(Rows of pointing data)
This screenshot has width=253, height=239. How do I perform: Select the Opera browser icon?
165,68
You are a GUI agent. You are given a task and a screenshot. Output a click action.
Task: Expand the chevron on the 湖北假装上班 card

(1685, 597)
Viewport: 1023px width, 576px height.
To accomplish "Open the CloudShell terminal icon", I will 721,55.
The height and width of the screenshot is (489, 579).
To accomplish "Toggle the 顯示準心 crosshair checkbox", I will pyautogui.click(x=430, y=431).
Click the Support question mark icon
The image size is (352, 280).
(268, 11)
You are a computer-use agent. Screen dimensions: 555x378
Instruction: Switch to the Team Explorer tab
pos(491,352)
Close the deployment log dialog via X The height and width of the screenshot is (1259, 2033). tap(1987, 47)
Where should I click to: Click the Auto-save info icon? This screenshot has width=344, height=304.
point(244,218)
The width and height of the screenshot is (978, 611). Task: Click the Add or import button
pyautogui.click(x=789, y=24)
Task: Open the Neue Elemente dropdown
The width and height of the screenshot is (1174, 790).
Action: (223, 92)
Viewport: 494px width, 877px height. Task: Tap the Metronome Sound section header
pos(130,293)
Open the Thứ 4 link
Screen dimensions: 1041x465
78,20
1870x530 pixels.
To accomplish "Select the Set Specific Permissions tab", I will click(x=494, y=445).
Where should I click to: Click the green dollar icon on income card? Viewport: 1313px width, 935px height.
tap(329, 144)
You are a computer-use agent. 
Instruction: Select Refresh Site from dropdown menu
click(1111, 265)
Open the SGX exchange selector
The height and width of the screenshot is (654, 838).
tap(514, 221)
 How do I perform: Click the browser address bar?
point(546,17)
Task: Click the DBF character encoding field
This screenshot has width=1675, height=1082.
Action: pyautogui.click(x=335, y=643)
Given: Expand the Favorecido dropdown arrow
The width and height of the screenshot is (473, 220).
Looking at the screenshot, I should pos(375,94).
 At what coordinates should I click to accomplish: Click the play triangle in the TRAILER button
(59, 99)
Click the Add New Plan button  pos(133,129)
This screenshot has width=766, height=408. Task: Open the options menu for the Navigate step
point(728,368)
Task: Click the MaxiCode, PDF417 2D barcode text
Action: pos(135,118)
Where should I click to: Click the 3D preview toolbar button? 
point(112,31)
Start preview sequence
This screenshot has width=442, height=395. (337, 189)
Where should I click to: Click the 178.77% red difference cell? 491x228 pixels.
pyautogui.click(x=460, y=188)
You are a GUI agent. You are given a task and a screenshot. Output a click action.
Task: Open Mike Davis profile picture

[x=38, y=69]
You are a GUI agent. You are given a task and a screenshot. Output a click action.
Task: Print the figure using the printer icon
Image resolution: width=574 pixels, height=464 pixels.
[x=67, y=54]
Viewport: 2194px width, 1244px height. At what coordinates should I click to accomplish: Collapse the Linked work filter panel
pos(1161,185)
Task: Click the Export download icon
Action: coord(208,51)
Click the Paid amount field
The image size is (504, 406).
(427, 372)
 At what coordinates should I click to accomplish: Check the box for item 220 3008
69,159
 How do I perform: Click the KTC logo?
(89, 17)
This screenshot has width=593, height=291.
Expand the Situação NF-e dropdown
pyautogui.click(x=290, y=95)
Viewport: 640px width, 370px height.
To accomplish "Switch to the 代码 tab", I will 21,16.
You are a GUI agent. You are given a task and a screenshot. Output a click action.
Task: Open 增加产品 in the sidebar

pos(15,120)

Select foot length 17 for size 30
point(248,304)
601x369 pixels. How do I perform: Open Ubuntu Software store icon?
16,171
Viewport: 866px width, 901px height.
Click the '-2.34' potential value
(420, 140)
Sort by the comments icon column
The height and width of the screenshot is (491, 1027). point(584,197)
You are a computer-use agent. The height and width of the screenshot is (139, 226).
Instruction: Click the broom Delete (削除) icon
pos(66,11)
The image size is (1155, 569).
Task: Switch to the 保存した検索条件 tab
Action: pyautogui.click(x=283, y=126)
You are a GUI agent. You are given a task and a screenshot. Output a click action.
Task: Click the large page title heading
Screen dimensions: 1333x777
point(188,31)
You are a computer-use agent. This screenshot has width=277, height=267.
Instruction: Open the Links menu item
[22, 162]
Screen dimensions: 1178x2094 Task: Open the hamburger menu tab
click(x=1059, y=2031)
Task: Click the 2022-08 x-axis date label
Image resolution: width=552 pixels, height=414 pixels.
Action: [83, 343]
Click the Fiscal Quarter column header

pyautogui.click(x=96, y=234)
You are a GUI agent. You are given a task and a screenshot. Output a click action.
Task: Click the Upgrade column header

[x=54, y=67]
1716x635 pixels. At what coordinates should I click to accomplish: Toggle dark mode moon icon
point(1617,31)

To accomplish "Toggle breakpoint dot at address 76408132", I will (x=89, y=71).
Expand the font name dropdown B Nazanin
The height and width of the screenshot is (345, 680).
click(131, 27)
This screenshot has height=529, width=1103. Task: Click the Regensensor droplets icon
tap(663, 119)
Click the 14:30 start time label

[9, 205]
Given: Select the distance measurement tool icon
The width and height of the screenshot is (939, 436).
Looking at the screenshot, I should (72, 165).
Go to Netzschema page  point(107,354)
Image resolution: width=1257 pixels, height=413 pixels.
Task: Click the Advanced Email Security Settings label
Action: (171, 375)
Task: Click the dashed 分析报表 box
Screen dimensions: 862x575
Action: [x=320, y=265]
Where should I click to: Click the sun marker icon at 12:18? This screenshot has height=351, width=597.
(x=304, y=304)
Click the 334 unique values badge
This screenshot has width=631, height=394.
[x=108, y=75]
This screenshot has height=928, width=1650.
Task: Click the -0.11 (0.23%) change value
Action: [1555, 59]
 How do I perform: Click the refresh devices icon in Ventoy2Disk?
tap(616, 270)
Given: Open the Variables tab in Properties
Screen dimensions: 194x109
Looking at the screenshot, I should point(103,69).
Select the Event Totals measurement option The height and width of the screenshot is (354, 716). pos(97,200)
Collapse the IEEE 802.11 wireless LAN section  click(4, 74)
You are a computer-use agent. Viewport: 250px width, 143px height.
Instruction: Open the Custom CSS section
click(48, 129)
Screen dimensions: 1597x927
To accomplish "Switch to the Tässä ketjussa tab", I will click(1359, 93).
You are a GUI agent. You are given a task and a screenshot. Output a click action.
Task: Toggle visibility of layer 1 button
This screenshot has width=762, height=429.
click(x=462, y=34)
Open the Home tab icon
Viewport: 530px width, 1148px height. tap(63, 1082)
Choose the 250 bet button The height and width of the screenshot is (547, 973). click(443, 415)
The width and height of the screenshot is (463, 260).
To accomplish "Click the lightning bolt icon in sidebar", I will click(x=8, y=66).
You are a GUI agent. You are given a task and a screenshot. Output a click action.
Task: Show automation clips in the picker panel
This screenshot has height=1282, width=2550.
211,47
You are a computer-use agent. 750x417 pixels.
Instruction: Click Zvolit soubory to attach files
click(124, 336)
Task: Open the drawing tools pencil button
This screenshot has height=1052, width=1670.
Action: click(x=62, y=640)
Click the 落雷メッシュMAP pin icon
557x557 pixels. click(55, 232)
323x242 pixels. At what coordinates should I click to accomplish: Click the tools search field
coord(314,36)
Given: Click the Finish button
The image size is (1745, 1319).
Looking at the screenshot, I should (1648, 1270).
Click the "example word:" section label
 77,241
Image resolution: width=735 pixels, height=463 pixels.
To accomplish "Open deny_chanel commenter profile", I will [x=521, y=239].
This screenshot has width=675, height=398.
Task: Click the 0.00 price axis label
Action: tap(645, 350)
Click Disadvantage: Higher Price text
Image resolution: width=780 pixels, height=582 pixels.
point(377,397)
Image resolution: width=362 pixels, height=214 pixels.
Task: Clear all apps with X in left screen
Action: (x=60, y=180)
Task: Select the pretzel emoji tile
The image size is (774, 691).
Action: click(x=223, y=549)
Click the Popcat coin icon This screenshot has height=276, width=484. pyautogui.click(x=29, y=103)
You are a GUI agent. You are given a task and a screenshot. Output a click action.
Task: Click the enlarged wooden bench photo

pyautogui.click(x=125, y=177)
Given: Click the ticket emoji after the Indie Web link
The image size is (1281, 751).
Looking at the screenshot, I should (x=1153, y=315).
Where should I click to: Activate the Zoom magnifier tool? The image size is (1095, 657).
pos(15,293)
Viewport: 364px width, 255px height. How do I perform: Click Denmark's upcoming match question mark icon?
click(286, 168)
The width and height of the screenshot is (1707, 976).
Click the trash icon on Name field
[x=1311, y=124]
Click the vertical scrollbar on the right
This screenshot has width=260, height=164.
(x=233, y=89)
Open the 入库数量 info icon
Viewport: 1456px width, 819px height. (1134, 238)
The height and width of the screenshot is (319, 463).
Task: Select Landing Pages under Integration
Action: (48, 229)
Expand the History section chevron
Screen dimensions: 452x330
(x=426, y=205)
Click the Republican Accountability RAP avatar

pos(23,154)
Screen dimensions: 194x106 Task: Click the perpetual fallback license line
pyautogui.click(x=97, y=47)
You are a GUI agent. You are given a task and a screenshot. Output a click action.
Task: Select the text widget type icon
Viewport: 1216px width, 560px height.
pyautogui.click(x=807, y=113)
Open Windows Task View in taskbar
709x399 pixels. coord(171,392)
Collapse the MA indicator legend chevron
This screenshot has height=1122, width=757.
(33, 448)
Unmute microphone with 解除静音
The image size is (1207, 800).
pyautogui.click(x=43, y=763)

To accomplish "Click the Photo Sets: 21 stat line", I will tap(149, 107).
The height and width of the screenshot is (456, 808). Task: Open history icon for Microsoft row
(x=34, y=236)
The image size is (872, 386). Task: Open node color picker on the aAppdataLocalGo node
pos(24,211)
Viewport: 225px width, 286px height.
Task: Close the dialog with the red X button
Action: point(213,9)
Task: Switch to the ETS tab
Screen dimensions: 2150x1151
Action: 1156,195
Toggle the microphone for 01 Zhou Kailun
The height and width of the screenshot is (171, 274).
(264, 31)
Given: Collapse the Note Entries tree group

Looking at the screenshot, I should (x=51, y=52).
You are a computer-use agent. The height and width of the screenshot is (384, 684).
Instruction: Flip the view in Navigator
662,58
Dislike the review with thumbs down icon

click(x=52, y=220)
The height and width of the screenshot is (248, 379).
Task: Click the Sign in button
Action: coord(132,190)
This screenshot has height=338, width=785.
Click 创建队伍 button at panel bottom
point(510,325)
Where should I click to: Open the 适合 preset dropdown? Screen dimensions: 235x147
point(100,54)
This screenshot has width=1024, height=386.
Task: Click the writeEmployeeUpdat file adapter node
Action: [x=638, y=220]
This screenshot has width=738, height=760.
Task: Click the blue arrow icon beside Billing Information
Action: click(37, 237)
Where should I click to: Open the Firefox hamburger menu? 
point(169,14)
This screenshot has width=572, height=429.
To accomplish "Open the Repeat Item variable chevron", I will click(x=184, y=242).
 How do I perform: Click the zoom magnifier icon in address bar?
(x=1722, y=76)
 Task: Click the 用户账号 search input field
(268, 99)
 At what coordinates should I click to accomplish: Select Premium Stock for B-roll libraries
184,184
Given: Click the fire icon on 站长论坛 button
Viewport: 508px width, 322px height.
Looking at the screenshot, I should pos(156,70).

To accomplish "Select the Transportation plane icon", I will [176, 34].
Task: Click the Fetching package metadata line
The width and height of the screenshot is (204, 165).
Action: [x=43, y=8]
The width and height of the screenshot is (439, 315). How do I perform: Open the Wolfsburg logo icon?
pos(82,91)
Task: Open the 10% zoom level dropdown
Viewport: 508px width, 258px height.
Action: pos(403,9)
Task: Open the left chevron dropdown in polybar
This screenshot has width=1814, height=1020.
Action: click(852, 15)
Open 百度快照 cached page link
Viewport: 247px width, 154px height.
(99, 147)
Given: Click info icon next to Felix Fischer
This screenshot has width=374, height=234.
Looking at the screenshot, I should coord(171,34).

**Problem statement**
Copy out the records again verbatim, starting with the line that contains "Given: Open the Variables tab in Properties" and going on through the line that contains "Select the Event".

**Response to the exercise**
Given: Open the Variables tab in Properties
Screen dimensions: 194x109
Looking at the screenshot, I should point(103,69).
Select the Event Totals measurement option The height and width of the screenshot is (354, 716). pos(97,200)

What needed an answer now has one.